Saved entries
- - - -

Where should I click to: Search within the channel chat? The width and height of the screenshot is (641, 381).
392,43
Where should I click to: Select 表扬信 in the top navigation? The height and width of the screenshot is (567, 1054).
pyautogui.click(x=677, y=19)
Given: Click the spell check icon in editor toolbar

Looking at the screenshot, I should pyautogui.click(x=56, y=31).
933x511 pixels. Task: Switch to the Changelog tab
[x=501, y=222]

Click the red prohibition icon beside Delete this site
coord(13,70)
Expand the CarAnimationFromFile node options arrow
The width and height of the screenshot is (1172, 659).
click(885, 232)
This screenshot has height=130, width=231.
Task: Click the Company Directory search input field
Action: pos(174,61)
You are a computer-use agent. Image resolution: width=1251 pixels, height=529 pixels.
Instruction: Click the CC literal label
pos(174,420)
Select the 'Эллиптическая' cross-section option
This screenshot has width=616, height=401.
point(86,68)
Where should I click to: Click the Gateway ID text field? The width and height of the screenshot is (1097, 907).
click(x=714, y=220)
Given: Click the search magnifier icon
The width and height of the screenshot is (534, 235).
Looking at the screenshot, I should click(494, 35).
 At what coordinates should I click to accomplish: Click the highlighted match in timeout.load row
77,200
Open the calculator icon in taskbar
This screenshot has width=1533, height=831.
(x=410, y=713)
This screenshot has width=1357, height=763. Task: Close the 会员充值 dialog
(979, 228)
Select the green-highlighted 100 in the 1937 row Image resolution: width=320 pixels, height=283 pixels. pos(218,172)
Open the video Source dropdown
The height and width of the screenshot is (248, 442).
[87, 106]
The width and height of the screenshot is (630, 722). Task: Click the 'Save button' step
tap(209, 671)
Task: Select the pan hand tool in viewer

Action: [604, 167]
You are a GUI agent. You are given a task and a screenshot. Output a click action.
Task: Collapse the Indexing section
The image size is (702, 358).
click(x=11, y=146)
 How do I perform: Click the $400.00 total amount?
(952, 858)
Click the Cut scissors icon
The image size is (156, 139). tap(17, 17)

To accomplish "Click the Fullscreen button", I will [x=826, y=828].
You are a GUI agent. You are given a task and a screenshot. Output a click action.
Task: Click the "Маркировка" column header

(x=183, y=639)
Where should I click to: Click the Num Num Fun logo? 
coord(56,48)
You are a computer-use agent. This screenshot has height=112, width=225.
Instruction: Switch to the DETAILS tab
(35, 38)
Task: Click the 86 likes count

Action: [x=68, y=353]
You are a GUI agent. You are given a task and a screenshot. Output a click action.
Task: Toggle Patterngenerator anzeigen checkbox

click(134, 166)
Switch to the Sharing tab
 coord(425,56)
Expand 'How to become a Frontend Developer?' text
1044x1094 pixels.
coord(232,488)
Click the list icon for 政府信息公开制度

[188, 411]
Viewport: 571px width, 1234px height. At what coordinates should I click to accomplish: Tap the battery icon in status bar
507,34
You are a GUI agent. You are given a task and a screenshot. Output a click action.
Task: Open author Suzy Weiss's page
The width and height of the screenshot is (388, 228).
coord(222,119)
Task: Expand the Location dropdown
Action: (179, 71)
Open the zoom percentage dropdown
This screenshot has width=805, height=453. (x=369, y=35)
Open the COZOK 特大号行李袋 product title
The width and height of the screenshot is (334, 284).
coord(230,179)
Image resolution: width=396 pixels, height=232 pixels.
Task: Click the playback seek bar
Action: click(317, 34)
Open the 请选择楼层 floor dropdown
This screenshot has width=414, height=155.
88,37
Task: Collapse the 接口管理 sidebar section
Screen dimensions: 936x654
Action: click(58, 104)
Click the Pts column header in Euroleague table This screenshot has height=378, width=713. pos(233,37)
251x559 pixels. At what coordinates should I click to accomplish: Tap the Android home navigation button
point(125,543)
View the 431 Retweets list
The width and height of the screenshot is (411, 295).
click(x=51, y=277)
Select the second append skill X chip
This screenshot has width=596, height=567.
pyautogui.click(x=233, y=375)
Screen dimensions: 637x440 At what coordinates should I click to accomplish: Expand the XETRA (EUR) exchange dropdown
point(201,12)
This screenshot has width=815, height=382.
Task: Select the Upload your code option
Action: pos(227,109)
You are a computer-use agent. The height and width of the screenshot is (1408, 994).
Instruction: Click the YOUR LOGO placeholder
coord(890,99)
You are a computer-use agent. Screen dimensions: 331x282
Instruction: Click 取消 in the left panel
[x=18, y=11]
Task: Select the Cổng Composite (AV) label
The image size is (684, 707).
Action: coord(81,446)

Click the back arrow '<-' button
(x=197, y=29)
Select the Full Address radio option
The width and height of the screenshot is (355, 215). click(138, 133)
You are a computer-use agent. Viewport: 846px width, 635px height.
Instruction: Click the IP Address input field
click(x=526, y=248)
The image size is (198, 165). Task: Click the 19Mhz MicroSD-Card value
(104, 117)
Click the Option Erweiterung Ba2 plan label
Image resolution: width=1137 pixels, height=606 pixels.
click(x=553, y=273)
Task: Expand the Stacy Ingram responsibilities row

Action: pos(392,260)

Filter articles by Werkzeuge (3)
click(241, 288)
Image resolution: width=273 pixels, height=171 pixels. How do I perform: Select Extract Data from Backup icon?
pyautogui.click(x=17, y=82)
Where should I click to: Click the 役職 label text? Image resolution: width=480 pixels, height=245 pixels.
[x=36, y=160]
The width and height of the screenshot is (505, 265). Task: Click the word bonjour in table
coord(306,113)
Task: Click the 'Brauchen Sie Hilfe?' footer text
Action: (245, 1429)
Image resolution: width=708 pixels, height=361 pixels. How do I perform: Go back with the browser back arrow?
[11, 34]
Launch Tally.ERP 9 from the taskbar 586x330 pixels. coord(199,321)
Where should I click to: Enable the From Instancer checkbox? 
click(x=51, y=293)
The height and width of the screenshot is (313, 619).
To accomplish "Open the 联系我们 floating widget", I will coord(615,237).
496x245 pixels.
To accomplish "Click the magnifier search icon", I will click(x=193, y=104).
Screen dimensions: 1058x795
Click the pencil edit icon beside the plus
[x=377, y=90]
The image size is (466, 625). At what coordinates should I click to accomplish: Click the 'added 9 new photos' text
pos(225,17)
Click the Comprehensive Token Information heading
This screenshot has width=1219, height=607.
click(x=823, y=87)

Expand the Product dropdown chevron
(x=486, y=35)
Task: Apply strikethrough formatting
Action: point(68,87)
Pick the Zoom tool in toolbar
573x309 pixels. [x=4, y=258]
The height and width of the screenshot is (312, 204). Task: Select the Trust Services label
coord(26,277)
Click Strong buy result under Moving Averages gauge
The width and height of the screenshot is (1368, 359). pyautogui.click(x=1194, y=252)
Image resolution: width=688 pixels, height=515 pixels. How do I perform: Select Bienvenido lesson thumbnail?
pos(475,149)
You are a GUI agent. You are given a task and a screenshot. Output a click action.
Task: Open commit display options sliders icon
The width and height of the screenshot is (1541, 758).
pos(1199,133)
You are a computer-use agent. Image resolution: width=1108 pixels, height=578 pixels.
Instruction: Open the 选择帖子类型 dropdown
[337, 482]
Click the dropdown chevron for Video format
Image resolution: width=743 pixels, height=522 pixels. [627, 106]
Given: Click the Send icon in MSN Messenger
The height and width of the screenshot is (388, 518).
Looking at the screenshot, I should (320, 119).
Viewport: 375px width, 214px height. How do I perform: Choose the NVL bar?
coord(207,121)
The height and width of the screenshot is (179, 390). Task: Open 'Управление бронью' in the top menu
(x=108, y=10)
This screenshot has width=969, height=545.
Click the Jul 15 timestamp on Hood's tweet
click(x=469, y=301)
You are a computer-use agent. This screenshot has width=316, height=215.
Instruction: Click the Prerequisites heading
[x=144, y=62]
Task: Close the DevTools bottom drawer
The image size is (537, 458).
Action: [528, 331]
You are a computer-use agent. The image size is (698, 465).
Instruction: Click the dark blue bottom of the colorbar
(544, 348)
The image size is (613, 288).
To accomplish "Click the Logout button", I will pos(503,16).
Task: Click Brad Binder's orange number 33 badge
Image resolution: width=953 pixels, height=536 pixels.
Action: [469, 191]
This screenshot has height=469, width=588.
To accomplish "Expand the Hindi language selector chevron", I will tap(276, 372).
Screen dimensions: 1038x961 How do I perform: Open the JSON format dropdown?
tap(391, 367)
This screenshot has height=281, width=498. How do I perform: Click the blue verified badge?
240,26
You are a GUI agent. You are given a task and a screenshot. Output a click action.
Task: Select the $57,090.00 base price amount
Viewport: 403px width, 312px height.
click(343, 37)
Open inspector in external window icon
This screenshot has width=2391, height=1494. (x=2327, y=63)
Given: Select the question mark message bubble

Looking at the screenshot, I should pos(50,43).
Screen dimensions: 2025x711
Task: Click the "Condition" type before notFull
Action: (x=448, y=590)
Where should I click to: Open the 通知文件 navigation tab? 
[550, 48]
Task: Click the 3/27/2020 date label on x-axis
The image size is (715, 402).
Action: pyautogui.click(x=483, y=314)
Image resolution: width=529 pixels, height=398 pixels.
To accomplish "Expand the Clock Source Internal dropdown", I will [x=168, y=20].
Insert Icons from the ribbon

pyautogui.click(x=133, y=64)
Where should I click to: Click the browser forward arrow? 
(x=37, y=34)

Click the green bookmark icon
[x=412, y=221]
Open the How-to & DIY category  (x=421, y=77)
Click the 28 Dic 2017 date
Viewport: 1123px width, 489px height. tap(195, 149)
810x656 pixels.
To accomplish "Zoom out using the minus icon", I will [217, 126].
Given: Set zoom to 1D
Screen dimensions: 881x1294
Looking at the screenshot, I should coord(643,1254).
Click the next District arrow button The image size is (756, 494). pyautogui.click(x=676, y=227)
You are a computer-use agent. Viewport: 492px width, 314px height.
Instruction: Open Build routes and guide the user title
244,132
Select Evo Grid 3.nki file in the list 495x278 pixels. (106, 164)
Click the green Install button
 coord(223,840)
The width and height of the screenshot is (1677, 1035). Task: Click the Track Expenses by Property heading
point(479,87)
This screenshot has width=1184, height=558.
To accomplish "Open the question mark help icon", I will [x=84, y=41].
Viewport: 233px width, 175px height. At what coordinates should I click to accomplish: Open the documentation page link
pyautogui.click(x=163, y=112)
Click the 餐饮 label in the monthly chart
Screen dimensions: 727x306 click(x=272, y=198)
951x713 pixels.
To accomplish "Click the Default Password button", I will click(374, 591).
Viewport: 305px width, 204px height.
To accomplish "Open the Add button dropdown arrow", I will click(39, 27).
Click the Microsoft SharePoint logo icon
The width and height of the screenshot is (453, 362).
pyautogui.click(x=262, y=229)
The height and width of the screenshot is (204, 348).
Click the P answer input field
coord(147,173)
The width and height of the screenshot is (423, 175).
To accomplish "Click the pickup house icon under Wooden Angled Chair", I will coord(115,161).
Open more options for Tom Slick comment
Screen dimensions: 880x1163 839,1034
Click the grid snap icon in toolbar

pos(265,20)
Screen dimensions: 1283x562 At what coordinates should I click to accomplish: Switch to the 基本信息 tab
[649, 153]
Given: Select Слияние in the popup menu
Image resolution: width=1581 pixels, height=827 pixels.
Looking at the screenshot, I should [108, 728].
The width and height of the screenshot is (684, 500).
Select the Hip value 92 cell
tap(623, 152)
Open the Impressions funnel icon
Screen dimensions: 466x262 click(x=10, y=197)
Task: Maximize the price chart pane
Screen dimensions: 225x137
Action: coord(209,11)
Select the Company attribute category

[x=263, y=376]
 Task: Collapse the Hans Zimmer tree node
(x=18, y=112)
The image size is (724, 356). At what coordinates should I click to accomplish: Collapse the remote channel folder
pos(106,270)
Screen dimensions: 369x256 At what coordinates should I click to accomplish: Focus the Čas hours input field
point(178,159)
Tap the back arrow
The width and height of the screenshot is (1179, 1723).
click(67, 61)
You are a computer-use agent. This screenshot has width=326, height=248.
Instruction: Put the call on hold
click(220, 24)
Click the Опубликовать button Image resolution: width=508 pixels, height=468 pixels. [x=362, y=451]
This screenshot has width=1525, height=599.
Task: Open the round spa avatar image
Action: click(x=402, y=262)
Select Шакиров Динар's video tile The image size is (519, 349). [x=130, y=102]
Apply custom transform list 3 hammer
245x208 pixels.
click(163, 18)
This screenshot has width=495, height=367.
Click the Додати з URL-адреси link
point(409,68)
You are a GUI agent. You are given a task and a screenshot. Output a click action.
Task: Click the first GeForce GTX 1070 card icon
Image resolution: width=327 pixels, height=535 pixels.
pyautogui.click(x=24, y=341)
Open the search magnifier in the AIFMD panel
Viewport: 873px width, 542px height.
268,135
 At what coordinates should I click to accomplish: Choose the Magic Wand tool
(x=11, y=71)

- - - -

**Task requirements:** Above are records; repeat only the lines starting at the line with "Viewport: 375px width, 214px" and ending at the line with "Task: Close the DevTools bottom drawer", exactly as they appear, both included.

**Your response:**
Viewport: 375px width, 214px height. How do I perform: Choose the NVL bar?
coord(207,121)
The height and width of the screenshot is (179, 390). Task: Open 'Управление бронью' in the top menu
(x=108, y=10)
This screenshot has width=969, height=545.
Click the Jul 15 timestamp on Hood's tweet
click(x=469, y=301)
You are a computer-use agent. This screenshot has width=316, height=215.
Instruction: Click the Prerequisites heading
[x=144, y=62]
Task: Close the DevTools bottom drawer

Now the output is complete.